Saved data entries
BEGIN
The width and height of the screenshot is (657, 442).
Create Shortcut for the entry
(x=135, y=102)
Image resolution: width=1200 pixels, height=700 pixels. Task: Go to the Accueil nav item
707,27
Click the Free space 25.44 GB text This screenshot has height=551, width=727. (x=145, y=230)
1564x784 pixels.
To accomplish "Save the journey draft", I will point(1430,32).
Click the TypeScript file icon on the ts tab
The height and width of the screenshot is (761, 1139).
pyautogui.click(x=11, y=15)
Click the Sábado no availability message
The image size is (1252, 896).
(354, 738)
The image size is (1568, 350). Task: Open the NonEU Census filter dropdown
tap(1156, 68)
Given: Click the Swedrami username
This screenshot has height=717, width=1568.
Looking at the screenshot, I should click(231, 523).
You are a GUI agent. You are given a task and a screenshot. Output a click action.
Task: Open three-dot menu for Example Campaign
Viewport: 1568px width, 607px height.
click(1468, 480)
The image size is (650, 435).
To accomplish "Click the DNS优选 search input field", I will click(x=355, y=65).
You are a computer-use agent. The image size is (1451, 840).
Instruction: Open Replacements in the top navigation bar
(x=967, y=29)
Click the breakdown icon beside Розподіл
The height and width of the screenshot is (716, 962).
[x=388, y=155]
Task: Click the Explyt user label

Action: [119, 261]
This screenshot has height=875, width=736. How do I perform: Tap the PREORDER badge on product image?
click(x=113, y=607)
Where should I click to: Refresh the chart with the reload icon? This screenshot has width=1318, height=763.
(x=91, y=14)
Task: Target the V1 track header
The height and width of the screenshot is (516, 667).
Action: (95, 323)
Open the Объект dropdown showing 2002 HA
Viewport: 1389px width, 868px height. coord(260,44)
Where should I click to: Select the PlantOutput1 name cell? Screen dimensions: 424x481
END
The response has to contain every record shown above, unaltered and complete.

◆ **OUTPUT FOR THIS TASK**
The width and height of the screenshot is (657, 442).
Create Shortcut for the entry
(x=135, y=102)
Image resolution: width=1200 pixels, height=700 pixels. Task: Go to the Accueil nav item
707,27
Click the Free space 25.44 GB text This screenshot has height=551, width=727. (x=145, y=230)
1564x784 pixels.
To accomplish "Save the journey draft", I will point(1430,32).
Click the TypeScript file icon on the ts tab
The height and width of the screenshot is (761, 1139).
pyautogui.click(x=11, y=15)
Click the Sábado no availability message
The image size is (1252, 896).
(354, 738)
The image size is (1568, 350). Task: Open the NonEU Census filter dropdown
tap(1156, 68)
Given: Click the Swedrami username
This screenshot has height=717, width=1568.
Looking at the screenshot, I should click(231, 523).
You are a GUI agent. You are given a task and a screenshot. Output a click action.
Task: Open three-dot menu for Example Campaign
Viewport: 1568px width, 607px height.
click(1468, 480)
The image size is (650, 435).
To accomplish "Click the DNS优选 search input field", I will click(x=355, y=65).
You are a computer-use agent. The image size is (1451, 840).
Instruction: Open Replacements in the top navigation bar
(x=967, y=29)
Click the breakdown icon beside Розподіл
The height and width of the screenshot is (716, 962).
[x=388, y=155]
Task: Click the Explyt user label

Action: [119, 261]
This screenshot has height=875, width=736. How do I perform: Tap the PREORDER badge on product image?
click(x=113, y=607)
Where should I click to: Refresh the chart with the reload icon? This screenshot has width=1318, height=763.
(x=91, y=14)
Task: Target the V1 track header
The height and width of the screenshot is (516, 667).
Action: (95, 323)
Open the Объект dropdown showing 2002 HA
Viewport: 1389px width, 868px height. coord(260,44)
Where should I click to: Select the PlantOutput1 name cell? Screen dimensions: 424x481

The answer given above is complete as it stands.